- _Task instructions_: Copy each line containing the word "will" from the records that follow, please.

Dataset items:
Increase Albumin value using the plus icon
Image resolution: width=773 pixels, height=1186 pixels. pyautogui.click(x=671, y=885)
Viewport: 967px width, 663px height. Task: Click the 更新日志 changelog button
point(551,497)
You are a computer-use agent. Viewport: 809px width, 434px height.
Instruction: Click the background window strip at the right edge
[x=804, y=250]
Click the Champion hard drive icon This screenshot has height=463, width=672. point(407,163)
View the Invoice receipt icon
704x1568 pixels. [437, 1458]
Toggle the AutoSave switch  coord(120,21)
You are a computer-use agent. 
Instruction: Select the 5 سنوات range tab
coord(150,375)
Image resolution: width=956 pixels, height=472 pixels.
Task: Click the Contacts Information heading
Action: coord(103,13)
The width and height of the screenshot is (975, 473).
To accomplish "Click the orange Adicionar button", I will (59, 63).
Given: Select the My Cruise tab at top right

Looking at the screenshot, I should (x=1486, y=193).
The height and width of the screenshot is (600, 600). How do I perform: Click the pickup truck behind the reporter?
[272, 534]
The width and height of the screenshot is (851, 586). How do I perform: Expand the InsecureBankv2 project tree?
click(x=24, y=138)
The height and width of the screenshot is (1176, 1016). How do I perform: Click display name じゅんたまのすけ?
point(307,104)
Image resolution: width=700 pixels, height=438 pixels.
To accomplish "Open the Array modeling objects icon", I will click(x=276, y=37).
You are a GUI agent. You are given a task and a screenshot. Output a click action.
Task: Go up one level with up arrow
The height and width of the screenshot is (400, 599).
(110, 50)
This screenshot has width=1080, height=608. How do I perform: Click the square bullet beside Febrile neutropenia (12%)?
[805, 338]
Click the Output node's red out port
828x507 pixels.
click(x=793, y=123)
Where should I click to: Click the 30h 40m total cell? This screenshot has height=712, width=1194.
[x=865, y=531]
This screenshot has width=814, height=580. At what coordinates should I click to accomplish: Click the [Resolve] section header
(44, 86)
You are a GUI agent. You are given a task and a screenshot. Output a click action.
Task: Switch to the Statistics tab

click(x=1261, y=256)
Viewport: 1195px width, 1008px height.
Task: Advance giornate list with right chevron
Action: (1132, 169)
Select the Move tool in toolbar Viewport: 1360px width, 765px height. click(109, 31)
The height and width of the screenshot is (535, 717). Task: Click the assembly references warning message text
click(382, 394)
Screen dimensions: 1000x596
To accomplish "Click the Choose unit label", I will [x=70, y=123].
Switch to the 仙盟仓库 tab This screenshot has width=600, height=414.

- _Answer section_:
To accomplish "Click the orange Adicionar button", I will (59, 63).
To accomplish "Open the Array modeling objects icon", I will click(x=276, y=37).
To accomplish "Click the Choose unit label", I will [x=70, y=123].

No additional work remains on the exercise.